_Given problem a_
Give the records as a Markdown table with the columns "Row" and "Line". Begin at the first line of the records, stop after the line that contains "pos(626,526)", number each row and leave out blank lines.

_Quoted passage_
## start
We always make a beeline for a city’s tall buildings and towers and Copenhagen had a couple of fantastic viewpoints in the 17th century round tower and the Vor Frelsers Kirke.  

The round tower doesn’t have steps but a wide ramp that winds its way up to the top. It was built like this so King Chistian VI could ascend the tower by horse and carriage! The views across the city from the top are amazing and stretch right out to the 8km-long Øresund bridge which connects the country to Sweden.





The Vor Frelsers Kirke (Church of Our Saviour) is one of the most unusual churches we’ve seen on our travels. The church itself is pretty ordinary but the spire is... well... crazy! 

The unusual feature is the corkscrew staircase which allows you to make your way to the very top. It’s unusual because it's very narrow, made of wood covered in what feels like tin, and is ON THE OUTSIDE OF THE SPIRE! It’s a dizzying experience to climb all the way to the top and, at 90 metres high, it's really not for those who have a fear of heights!



One of the city’s most endearing features is its bicycles. Copenhagen is the best city we’ve visited for cycling, mainly because of its fantastic network of cycle paths. In most cases these are like a second pavement complete with traffic lights and pedestrian crossings. And the wide range of bicycles on the roads is amazing, from cargo tricycles to Long-Johns which have a long wheel base with a cargo compartment at the front, all carrying shopping, dogs, kids, drunken partners etc.



We wild camped in three different spots during our stay; next to the beautiful 17th century Børsen (Stock Exchange) building in central Copenhagen with its fantastic dragon spire, by the Carlsberg brewery visitors centre in the Vesterbro district around 2 kilometres from the station, and by the packed City Camp aire a short walk away from the centre. 



Carlsberg was founded in Copenhagen by J.C. Jacobsen in 1847 and his son Carl established one of the city's best museums in 1897. The Ny Carlsberg Glyptotek houses more than 10,000 works of art and offers free admission on the first Sunday of every month - a happy coincidence! 

Denmark is also the home of Lego and although we didn't visit Legoland during our stay in the country we did pop into one of Copenhagen's many Lego shops to see the great models and the 'build your own minifigure' stand!



During our stay we also took a boat tour around some of the main sights, and enjoyed a couple of evening walks to take in the city lights. Seeing the city centre amusement park, the Tivoli Gardens, lit up at night is particularly special.   




So that was it - another capital city and a new personal favourite, done!

Copenhagen, we will most definitely be back!
## end
_Given problem b_
Substitute "galleries" for "museums" in the text on Copenhagen, and give the passage that begins at the words "Carlsberg was founded" and ends after "own minifigure' stand!".

_Material for this task_
## start
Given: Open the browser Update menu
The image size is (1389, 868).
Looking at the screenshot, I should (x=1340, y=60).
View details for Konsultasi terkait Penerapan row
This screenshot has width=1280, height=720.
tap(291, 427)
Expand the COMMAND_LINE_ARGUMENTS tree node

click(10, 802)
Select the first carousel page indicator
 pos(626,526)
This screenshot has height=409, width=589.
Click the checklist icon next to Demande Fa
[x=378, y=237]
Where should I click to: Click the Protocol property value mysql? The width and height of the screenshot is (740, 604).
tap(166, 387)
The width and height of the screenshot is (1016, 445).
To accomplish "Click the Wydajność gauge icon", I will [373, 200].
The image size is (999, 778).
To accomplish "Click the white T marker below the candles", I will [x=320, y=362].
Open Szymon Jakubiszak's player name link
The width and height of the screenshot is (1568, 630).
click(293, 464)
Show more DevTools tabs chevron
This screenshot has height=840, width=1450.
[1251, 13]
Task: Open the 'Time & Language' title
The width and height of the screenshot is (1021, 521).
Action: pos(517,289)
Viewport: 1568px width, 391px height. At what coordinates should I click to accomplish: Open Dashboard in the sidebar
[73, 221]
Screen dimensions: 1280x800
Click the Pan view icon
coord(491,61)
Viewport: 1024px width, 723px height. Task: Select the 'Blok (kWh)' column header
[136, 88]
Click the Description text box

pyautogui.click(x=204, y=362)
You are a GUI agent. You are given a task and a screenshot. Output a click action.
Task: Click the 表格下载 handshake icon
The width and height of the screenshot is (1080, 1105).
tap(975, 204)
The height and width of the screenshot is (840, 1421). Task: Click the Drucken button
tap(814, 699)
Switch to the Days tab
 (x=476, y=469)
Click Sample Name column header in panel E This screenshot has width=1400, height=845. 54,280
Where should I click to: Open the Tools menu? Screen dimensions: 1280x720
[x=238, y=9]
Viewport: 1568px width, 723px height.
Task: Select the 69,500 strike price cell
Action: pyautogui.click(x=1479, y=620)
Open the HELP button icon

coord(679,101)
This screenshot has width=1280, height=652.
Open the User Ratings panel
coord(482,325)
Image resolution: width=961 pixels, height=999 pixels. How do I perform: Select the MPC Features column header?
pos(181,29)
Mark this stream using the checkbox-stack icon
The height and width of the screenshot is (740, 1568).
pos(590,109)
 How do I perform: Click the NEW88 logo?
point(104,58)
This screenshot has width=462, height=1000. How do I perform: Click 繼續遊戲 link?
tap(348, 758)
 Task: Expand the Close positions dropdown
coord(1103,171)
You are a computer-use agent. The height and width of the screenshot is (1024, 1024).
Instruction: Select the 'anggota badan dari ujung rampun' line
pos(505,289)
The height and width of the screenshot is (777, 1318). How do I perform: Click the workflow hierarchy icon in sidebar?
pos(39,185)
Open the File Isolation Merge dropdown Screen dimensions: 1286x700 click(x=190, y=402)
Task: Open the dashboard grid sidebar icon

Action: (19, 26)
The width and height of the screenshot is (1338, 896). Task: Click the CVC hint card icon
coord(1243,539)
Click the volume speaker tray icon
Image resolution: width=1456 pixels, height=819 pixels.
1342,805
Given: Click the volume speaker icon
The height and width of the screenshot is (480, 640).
## end
_Expected output a_
| Row | Line |
|---|---|
| 1 | Given: Open the browser Update menu |
| 2 | The image size is (1389, 868). |
| 3 | Looking at the screenshot, I should (x=1340, y=60). |
| 4 | View details for Konsultasi terkait Penerapan row |
| 5 | This screenshot has width=1280, height=720. |
| 6 | tap(291, 427) |
| 7 | Expand the COMMAND_LINE_ARGUMENTS tree node |
| 8 | click(10, 802) |
| 9 | Select the first carousel page indicator |
| 10 |  pos(626,526) |

_Expected output b_
Carlsberg was founded in Copenhagen by J.C. Jacobsen in 1847 and his son Carl established one of the city's best galleries in 1897. The Ny Carlsberg Glyptotek houses more than 10,000 works of art and offers free admission on the first Sunday of every month - a happy coincidence! 

Denmark is also the home of Lego and although we didn't visit Legoland during our stay in the country we did pop into one of Copenhagen's many Lego shops to see the great models and the 'build your own minifigure' stand!